Data listing:
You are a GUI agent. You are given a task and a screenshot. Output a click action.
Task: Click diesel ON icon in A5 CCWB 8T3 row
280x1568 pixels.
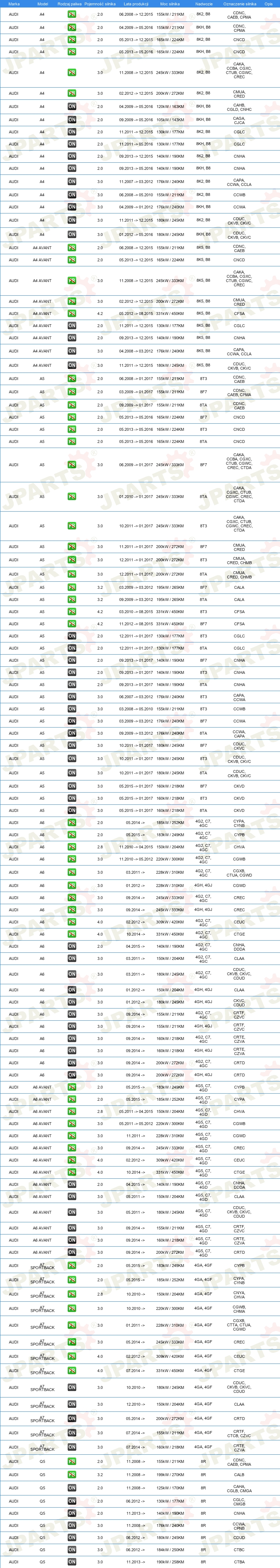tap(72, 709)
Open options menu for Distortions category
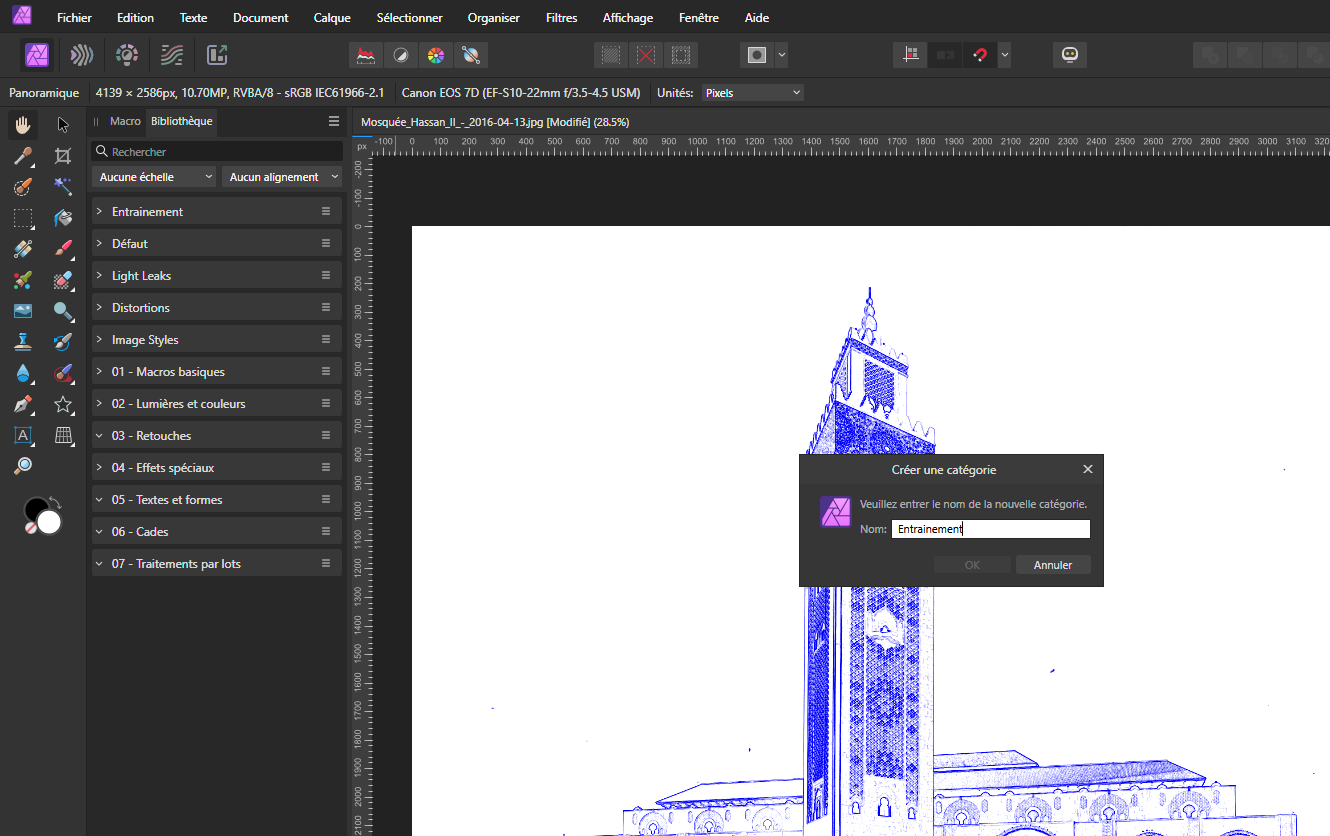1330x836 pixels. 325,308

...

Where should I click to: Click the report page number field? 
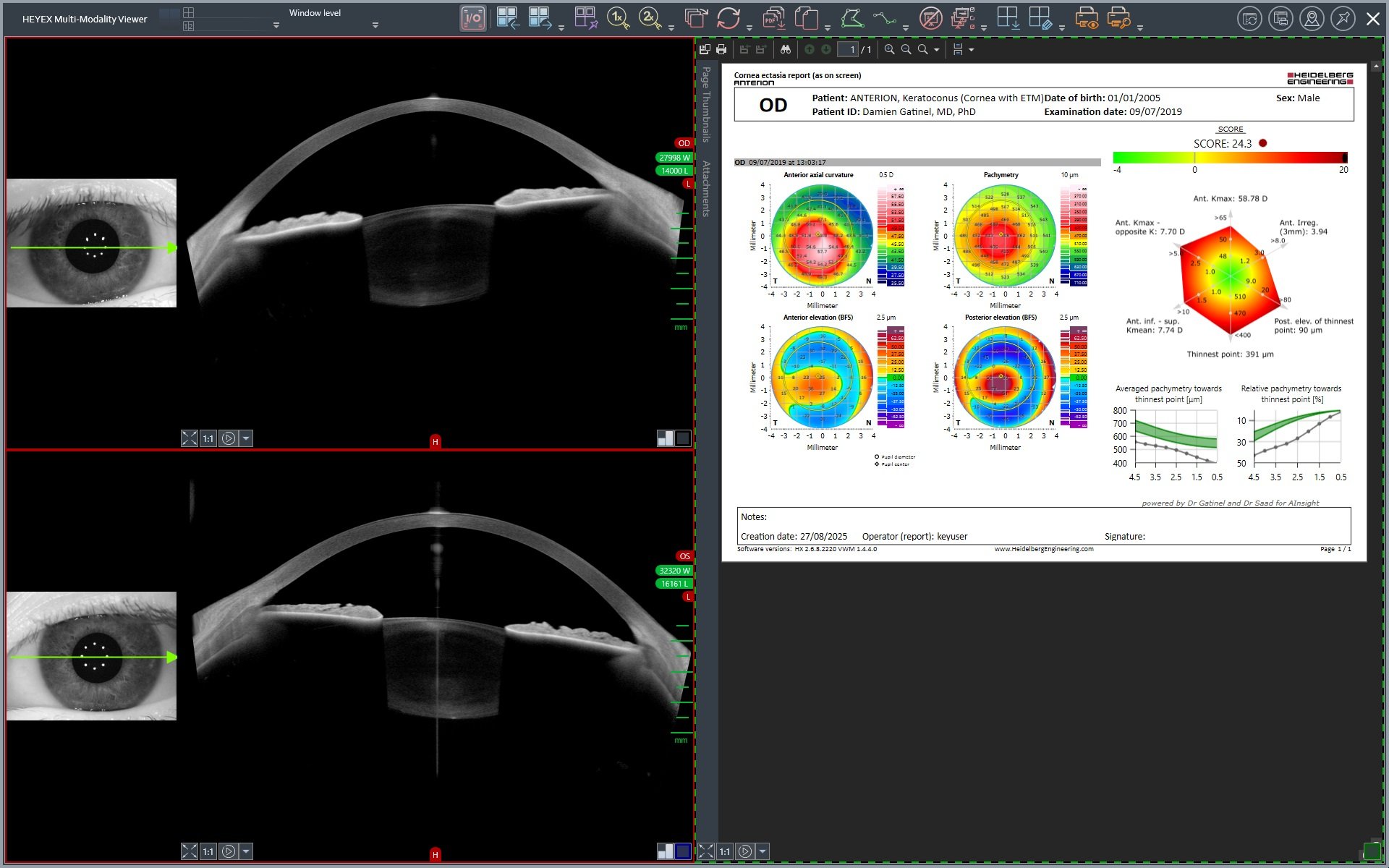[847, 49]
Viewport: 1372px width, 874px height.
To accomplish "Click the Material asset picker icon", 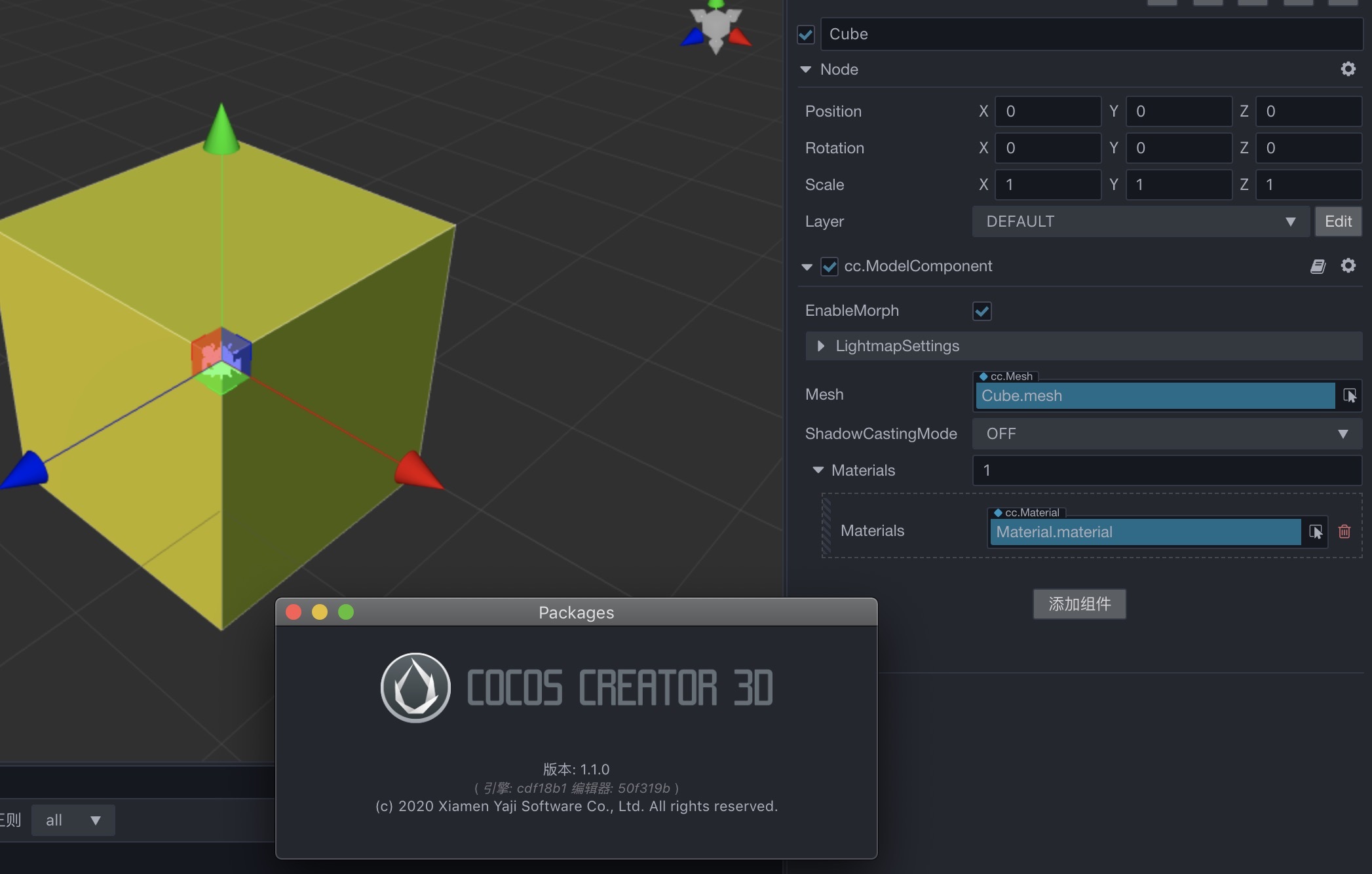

Problem: Express the stretch of the listing from the line containing "Where should I" through the line containing "the Material asset" as a Markdown table with columns Row and Line, one row per line and blank lines omitted. Leave the pictures out.

Result:
| Row | Line |
|---|---|
| 1 | Where should I click to: Click the report page number field?  |
| 2 | [847, 49] |
| 3 | Viewport: 1372px width, 874px height. |
| 4 | To accomplish "Click the Material asset picker icon",  |